- Episode no.: Season 1 Episode 21
- Directed by: Leonard Horn
- Written by: Anthony Lawrence
- Cinematography by: Kenneth Peach
- Production code: 25
- Original air date: February 17, 1964

Guest appearances
- Lee Kinsolving; Kent Smith; John Milford; Crahan Denton; Bennye Gatteys;

Episode chronology
| ← Previous "The Bellero Shield" | Next → "Specimen: Unknown" |

= The Children of Spider County =

"The Children of Spider County" is an episode of the original The Outer Limits television show. It first aired on February 17, 1964, during the first season.

==Opening narration==
"In light of today's growing anxieties, it has become more absolute that the wealth of a nation consists in the number of superior men that it harbors. It is therefore a matter of deep concern, and deeper consequence, when four of the most magnificent and promising young minds in the country suddenly disappear off the face of the Earth..."

==Plot==
A group of four young prodigies has mysteriously vanished, now all influential figures, and it is noted that they all hailed from the same remote area, Spider County, and that they share the same middle name of Eros, an obscure planet in the Krell galaxy orbiting the Orion constellation. A government agent is sent to investigate the one young prodigy, Ethan Wechsler, who is still in Spider County. He has been incarcerated and accused of murdering a young girl's suitor after he telepathically "overhears" an ill-mannered remark made towards her, followed by a physical altercation between them where the suitor was killed by Ethan as an act of self-defense.
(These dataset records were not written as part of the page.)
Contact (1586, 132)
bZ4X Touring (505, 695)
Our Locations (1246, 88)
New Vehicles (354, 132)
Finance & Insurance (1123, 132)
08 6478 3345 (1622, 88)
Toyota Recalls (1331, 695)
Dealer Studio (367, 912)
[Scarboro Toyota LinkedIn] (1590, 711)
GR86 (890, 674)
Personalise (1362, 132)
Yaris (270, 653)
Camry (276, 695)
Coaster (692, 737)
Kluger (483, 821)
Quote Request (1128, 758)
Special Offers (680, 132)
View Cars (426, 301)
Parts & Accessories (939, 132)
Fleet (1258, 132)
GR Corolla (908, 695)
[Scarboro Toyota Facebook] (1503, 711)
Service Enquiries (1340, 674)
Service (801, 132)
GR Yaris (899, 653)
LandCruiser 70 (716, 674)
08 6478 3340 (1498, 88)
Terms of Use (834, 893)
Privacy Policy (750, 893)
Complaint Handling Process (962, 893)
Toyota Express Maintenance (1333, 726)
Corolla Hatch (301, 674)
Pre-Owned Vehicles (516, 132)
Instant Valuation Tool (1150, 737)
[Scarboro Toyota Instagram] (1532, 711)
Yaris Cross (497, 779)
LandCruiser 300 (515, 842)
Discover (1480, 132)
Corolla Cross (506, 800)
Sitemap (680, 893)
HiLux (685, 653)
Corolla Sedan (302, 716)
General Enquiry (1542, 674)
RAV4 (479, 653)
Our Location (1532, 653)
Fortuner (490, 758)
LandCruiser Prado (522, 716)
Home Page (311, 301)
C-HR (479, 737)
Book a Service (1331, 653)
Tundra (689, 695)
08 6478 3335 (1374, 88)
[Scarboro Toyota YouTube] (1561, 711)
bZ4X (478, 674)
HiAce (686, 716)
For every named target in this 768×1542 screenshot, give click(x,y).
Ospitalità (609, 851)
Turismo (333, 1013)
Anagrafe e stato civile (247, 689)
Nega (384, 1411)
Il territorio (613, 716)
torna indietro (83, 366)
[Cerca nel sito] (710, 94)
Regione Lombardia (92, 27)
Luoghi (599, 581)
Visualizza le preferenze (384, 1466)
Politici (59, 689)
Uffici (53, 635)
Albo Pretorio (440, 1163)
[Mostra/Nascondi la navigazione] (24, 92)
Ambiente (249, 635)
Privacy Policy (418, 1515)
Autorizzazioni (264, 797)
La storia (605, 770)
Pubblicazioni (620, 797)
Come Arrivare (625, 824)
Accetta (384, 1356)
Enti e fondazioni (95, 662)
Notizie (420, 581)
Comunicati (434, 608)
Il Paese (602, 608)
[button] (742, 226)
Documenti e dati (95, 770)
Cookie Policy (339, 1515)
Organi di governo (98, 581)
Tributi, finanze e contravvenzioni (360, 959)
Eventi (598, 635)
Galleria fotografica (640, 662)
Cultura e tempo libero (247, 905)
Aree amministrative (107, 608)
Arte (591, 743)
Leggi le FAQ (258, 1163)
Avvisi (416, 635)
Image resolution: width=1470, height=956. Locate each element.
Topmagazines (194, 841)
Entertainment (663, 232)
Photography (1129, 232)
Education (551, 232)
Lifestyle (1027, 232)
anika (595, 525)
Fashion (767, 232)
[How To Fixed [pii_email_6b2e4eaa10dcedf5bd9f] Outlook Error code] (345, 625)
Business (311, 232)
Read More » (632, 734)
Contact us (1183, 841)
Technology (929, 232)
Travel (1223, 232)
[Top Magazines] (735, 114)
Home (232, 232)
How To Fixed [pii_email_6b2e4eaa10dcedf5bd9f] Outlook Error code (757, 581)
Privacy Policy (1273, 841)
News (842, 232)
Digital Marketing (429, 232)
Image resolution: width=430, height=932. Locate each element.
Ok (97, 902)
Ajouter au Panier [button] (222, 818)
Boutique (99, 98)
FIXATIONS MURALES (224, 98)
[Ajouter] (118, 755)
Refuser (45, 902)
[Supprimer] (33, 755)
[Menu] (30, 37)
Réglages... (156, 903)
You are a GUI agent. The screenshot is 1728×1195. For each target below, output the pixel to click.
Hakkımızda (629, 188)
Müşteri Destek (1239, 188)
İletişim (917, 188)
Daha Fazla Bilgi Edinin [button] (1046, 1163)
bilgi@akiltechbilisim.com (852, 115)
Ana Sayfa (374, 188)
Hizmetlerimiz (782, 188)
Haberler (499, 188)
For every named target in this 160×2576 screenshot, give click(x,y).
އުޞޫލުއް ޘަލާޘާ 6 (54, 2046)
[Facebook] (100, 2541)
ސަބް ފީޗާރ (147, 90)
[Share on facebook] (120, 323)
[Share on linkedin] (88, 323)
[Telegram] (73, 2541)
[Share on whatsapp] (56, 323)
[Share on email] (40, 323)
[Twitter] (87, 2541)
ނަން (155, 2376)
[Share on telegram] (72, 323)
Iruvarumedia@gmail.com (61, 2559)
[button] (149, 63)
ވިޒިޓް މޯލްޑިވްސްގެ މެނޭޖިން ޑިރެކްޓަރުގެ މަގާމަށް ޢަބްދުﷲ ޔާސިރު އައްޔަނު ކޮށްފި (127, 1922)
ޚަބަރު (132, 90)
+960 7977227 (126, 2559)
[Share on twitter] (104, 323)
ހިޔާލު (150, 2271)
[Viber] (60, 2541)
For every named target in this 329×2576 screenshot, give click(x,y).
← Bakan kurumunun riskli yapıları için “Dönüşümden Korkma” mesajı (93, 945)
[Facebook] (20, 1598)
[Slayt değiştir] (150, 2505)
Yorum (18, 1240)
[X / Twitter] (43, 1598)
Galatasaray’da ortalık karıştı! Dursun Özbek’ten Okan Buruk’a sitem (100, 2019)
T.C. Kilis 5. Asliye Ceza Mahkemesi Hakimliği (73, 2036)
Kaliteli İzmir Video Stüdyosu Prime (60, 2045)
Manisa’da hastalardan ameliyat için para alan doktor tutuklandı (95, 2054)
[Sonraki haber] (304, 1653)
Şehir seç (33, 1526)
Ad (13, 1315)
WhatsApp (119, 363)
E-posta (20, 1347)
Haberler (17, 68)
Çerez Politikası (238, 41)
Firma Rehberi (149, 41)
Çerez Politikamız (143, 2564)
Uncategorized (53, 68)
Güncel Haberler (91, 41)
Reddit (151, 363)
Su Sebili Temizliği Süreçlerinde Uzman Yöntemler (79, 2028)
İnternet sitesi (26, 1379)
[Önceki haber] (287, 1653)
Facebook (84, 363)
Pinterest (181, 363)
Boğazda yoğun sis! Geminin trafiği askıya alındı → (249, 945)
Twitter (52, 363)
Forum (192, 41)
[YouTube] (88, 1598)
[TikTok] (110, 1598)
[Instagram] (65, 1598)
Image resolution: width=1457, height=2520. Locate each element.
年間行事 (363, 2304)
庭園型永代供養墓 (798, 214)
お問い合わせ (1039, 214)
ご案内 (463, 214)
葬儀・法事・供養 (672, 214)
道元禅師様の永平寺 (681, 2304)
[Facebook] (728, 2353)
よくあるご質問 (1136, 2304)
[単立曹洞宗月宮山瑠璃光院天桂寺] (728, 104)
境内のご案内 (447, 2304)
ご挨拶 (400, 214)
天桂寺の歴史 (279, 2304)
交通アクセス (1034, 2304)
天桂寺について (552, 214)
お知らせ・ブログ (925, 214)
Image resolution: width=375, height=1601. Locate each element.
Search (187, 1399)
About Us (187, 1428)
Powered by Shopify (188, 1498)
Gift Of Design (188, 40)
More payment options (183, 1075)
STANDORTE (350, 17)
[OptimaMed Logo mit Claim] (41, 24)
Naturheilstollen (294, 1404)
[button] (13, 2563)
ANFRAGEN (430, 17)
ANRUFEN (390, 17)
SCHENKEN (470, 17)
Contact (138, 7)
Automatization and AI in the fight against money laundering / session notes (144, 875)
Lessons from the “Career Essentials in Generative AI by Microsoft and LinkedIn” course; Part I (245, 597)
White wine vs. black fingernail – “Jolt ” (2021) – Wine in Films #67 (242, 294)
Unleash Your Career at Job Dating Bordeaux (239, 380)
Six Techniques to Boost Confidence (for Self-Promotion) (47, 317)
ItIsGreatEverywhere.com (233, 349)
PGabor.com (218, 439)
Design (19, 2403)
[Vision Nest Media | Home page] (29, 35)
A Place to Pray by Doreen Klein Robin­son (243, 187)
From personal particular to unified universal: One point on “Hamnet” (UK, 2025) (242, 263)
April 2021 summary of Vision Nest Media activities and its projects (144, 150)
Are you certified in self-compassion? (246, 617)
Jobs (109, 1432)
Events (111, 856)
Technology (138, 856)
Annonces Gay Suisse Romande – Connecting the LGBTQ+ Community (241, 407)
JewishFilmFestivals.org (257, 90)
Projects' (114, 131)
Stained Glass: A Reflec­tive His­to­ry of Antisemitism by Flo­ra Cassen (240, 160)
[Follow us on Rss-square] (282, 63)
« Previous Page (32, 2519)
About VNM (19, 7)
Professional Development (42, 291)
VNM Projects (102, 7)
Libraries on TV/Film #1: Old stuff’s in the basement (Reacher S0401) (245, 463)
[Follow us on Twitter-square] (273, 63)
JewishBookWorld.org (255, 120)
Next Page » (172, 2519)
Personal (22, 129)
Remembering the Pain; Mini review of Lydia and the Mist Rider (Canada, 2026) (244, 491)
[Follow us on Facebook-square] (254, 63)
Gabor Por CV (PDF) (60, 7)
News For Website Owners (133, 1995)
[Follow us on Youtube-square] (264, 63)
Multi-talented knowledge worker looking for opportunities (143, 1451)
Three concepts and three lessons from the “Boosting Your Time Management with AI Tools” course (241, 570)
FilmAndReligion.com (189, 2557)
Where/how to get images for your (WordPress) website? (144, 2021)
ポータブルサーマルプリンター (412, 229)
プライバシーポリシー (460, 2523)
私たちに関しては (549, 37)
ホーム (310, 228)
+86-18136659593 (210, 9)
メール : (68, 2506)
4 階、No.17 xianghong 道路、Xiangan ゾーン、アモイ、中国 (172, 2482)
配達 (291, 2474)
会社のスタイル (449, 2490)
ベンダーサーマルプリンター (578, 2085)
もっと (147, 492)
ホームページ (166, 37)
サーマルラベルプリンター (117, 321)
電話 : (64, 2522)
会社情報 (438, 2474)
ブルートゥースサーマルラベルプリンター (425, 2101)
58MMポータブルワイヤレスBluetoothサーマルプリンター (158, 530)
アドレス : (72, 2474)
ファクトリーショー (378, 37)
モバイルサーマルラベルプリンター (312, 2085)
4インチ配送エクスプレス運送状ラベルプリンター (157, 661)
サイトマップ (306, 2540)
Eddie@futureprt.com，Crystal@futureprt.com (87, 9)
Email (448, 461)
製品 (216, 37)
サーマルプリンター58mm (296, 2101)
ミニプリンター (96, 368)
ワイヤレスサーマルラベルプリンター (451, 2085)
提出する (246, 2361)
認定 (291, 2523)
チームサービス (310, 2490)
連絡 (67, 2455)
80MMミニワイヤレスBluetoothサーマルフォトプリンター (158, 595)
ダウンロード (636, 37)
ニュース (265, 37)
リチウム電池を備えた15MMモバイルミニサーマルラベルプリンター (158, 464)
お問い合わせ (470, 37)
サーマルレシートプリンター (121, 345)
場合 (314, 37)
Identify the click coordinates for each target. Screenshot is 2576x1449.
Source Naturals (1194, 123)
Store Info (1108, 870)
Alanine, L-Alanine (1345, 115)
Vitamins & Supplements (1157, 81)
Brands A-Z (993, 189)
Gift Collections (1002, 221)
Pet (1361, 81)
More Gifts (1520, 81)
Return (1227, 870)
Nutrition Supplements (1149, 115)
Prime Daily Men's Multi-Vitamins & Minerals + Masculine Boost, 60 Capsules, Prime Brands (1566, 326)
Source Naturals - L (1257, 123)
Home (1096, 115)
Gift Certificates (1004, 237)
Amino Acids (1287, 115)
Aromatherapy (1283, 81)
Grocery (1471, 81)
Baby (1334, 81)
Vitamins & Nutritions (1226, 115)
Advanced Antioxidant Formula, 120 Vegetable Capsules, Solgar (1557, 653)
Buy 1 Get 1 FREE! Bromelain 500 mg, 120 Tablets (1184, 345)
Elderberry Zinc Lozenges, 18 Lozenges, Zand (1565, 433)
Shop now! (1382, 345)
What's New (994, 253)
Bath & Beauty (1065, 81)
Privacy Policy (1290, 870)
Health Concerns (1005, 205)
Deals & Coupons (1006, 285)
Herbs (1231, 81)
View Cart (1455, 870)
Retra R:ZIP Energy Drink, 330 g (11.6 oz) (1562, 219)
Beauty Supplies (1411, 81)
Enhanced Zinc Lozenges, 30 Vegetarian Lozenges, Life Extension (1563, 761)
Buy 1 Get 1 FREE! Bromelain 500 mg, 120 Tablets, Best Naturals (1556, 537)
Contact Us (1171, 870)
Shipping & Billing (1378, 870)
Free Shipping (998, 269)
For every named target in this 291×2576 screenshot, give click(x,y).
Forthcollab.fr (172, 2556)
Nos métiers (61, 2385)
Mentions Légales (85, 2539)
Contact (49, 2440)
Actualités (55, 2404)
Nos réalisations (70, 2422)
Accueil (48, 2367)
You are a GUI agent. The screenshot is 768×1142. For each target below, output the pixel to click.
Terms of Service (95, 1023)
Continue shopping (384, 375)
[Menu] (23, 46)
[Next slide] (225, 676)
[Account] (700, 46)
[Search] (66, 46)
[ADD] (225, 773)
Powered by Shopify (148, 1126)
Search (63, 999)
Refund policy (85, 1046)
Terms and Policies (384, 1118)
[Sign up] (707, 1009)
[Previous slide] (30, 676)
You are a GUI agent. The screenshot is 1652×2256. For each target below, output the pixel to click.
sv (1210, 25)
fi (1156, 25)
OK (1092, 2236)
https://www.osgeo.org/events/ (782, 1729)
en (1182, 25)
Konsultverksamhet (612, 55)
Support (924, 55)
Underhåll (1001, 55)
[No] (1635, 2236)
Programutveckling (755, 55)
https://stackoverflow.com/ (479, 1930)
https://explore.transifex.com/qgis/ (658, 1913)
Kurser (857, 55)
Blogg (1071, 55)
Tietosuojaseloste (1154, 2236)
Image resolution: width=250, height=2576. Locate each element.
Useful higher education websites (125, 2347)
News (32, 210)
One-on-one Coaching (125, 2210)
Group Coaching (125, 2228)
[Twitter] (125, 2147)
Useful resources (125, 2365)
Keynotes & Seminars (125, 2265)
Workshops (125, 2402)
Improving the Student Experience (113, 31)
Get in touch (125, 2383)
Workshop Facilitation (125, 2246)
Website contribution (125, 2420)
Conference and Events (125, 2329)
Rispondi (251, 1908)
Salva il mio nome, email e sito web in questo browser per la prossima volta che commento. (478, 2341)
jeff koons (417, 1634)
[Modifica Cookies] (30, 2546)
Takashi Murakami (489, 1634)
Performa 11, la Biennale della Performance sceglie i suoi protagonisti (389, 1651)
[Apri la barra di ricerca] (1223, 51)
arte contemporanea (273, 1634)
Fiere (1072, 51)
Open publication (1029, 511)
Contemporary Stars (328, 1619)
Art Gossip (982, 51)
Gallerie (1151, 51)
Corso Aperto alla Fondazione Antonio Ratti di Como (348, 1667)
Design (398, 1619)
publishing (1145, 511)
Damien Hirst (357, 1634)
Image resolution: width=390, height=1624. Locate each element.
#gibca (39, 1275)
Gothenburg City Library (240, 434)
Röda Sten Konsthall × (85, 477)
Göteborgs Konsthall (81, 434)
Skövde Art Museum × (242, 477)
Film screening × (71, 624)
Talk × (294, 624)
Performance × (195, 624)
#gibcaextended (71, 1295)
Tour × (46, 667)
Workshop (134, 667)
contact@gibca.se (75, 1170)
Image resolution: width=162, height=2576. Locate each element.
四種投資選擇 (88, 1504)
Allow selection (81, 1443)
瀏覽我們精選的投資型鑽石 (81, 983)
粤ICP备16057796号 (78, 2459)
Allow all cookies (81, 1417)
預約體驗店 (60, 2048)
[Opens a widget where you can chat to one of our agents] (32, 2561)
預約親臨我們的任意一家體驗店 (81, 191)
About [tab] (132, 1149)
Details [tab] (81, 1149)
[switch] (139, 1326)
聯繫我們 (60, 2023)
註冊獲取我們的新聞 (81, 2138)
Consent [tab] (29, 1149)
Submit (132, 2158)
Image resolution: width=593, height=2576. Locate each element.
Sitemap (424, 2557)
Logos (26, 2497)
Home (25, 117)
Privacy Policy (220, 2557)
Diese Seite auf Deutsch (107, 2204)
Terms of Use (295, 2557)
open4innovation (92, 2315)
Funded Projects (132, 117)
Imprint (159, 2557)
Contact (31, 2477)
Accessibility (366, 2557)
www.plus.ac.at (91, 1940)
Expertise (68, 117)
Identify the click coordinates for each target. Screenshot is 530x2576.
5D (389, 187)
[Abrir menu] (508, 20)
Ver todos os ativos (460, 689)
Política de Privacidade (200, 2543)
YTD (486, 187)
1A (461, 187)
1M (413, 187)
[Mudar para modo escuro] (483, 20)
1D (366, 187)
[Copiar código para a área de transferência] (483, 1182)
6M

Because of his unique abilities and loner attitude, Ethan is ostracized by the citizens of Spider County, thus compelling his "father" to rescue him from his human captors and return him to Eros, together with his fellow prodigies, where they can be honored and revered for their special gifts, and not feared and despised. Following numerous attempts at escape and recapture, Ethan is finally reunited with his "brothers". He professes his love for the young girl, Anna Bishop, and is steadfast in his refusal to return with his father to Eros, having enjoyed his life on Earth despite encountering prejudice and mistrust throughout the years. The father reluctantly agrees to his son's wishes and, after Ethan convinces his brothers to remain on Earth with him, the alien patriarch departs for his homeworld in Orion without the passengers he had expected would have, unconditionally, accompanied him.

==Closing narration==
"The wealth of a nation, of a world, consists in the number of superior men that it harbors, and often it seems that these men are too different, too dreaming. And often, because they are driven by powers and dreams strange to us, they are driven away by us. But are they really so different? Are they not, after all, held by the same things that hold us-by strong love, and soft hands?"

==Production==
Interiors had to be filmed at the Samuel Goldwyn Studios, as production on "The Unknown"/"The Forms of Things Unknown" pilot/episode was using up the soundstages at KTTV.